[Collected data]
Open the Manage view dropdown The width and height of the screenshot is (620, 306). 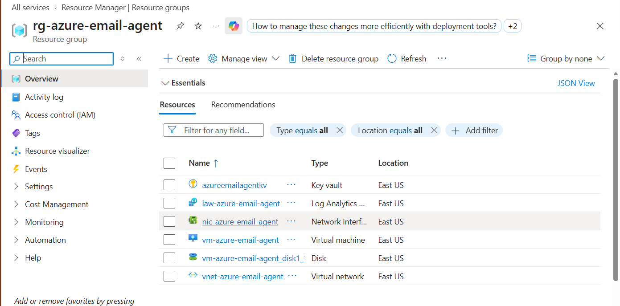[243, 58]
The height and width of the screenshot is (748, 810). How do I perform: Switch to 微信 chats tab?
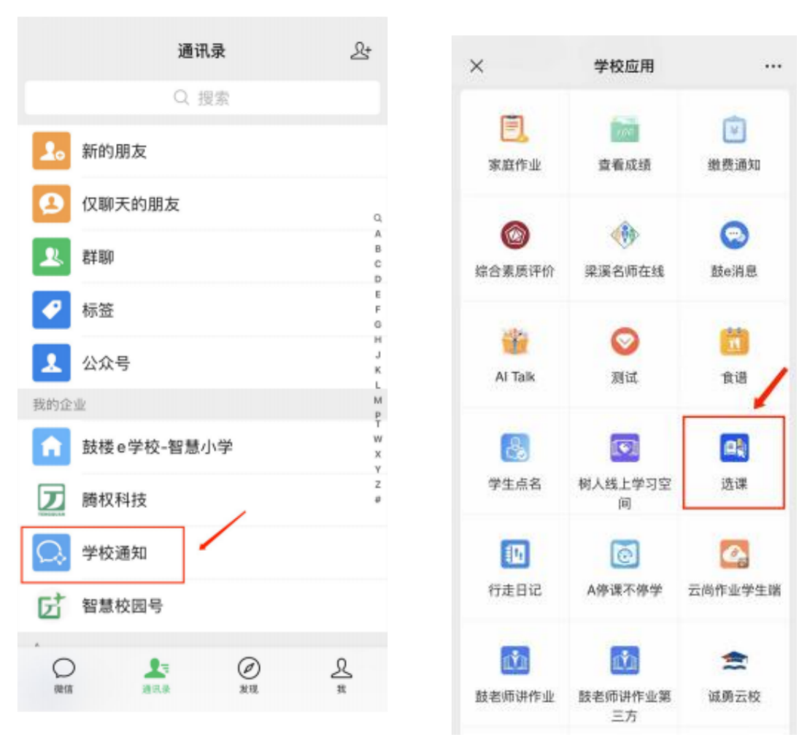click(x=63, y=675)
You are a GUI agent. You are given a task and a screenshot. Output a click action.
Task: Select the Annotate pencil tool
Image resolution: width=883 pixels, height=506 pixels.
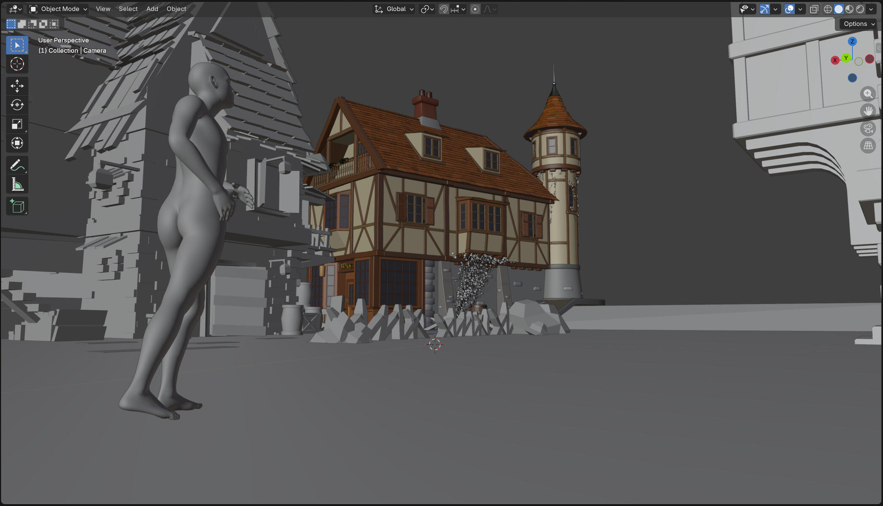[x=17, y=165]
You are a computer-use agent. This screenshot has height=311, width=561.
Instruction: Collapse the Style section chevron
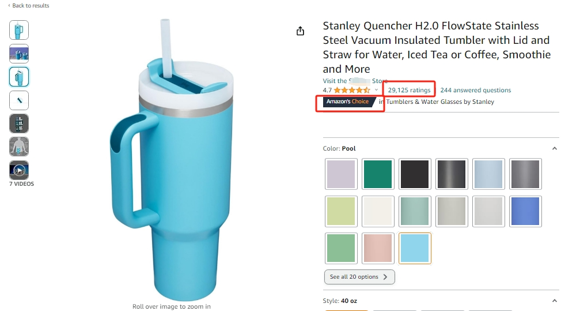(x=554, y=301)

**ASSIGNMENT**
Go through the entries. Report every line that contains the word "agent".

**RESULT**
You are a GUI agent. You are given a task and a screenshot. Output a click action.
You are a computer-use agent. This screenshot has height=311, width=561.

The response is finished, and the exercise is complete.